En fín, una chocante cantidad de propuestas que siguen siendo creídas por bastante gente, incluso en países desarrollados, donde la cultura está al alcance de todos. Una versión más ligera pero también mucho más popular de la pseudociencia son productos como las plantillas magnéticas, los parches antigrasa, los revitalizantes a base de ginseng o jalea real, las dietas milagro, las pulseras magnéticas, el agua imantada...
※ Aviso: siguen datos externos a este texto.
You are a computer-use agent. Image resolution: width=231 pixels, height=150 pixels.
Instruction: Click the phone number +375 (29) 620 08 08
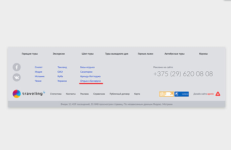pos(183,74)
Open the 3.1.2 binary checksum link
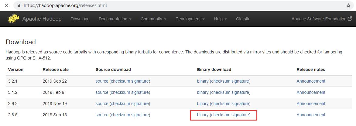This screenshot has width=356, height=126. 221,92
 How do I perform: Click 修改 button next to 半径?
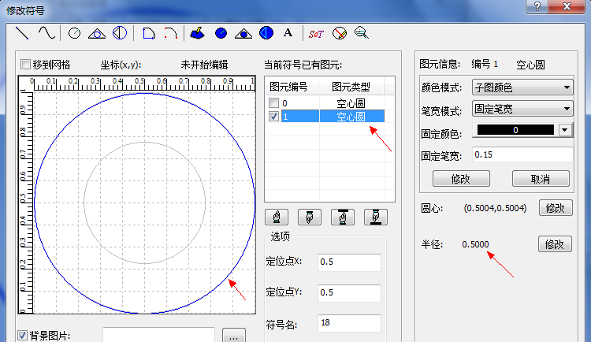point(554,244)
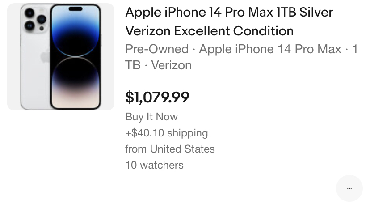Screen dimensions: 370x208
Task: Click the "10 watchers" text
Action: pyautogui.click(x=154, y=165)
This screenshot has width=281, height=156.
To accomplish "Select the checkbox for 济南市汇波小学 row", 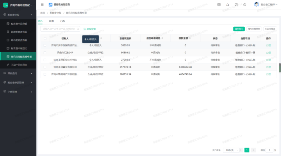I will coord(45,53).
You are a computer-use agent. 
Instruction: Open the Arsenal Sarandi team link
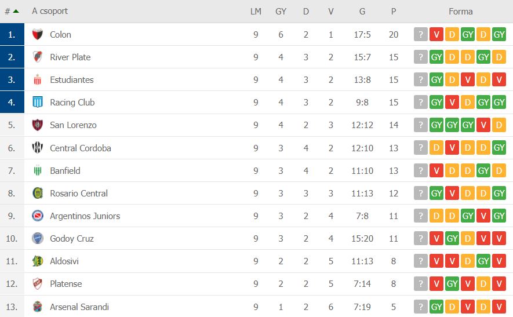tap(79, 307)
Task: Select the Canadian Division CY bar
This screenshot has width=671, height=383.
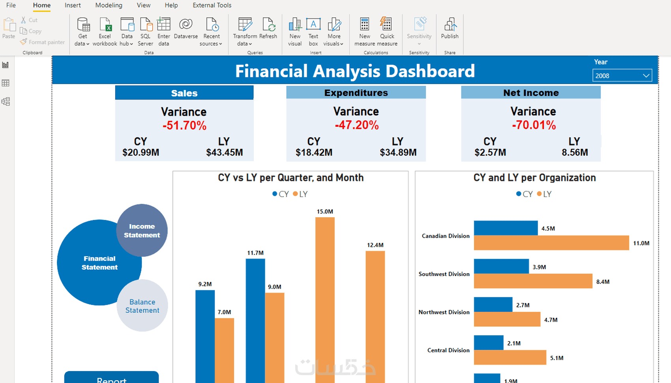Action: pyautogui.click(x=506, y=228)
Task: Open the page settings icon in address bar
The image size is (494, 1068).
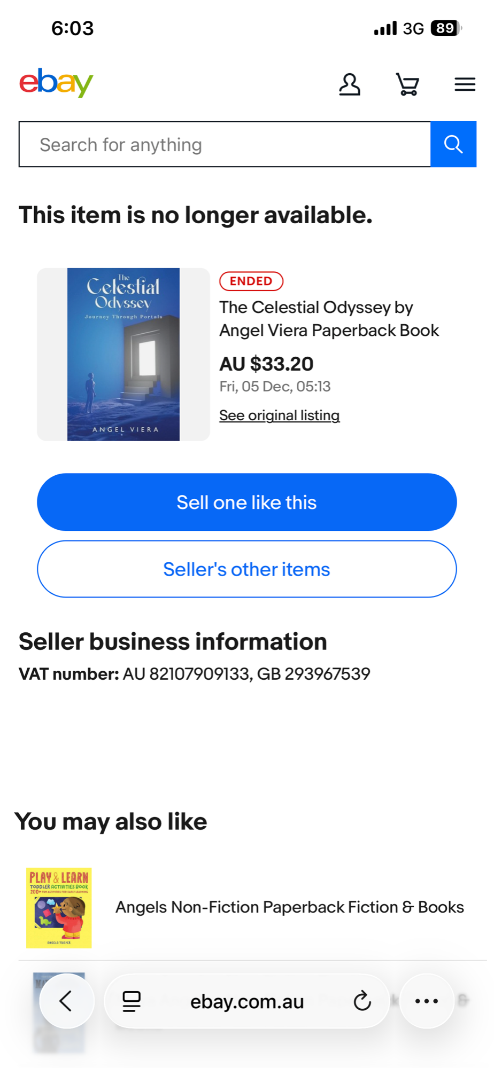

En conlusión, la pseudociencia no deja de interponerse en el camino par distraer a todos, proporcionándonos respuestas fáciles, evitar el escéptico, apelar a nuestros temores... Además, pretenden utilizar métodos y descubrimientos de la ciencia, pero son desleales a su naturaleza, a menudo porque se basan en pruebas insuficientes.
Estas pseudociencias se encuentran en todas partes, hecho que puede confundir al individuo. Para terminar, voy a citar una frase que dijo Asimov refiriéndose a las pseudociencias.
"¿Existe algún crimen mayor que el de instruir de forma deliberada y errónea al público acerca de la ciencia, el de engañarlo deliberadamente, el de defraudarlo y el de alimentar y estimular su ignorancia?”

Bibliografía:

Rebeccah Cohen
Irene Salinero

2 comentarios:

Gabriel dijo...

En mi opinión habeis realizado un trabajo brillante.
El artículo está muy bien estructurado con una introducción que te incita a leerlo, un desarrollo en el que esta presente la información del tema que se trata y una conclusión que hace reflexionar.
Tambien me parece que esta muy bien documentado y que tiene elementos multimedia que le dan credibilidad al artículo y lo hacen más ameno.
Me gustaría resaltar también los vínculos de las palabras con sus definiciones.
Pero como ya se sabe nada es perfecto así que me gustaría resaltar un par de matices acera de vuestro artículo.
Pienso que el título no es el adecuado ya que al leerlo parece que pseudociencia y falsa ciencia no es lo mismo, pero luego la definís como falsa ciencia.
Por último creo que habeis puesto información sin darle una introducción, es decir, la poneis de repente.
Pero bueno como ya he dicho me parece un tabajo excelente y me gustaria felicitaros por ello.

VÍCTOR dijo...

¡Qué grande Asimov! Gracias por la cita, con vuestro permiso la pondré en algún sitio.
Coincido mucho con el análisis de Gabriel, tanto en lo positivo como en lo no tanto. Es cierto que engancháis con un lenguaje fluido aunque elevado. Me encanta que las fuentes aparezcan a lo largo del artículo junto con los vídeos, imágenes etc... demostráis haber comprendido las bondades del lenguaje hipertextual.
Sin duda os implicáis dejando patente vuestra postura y eso es parte de la idea que quería que transmitierais con el trabajo en el blog.
Creo al igual que Gabriel que algunas cosas aparecen de repente y eso le resta empaque al artículo. Del mismo modo se hace necesario recurrir a más fuentes además de Wikipedia (en esto no coincido con Gabriel en cuanto a la fiabilidad de las fuentes.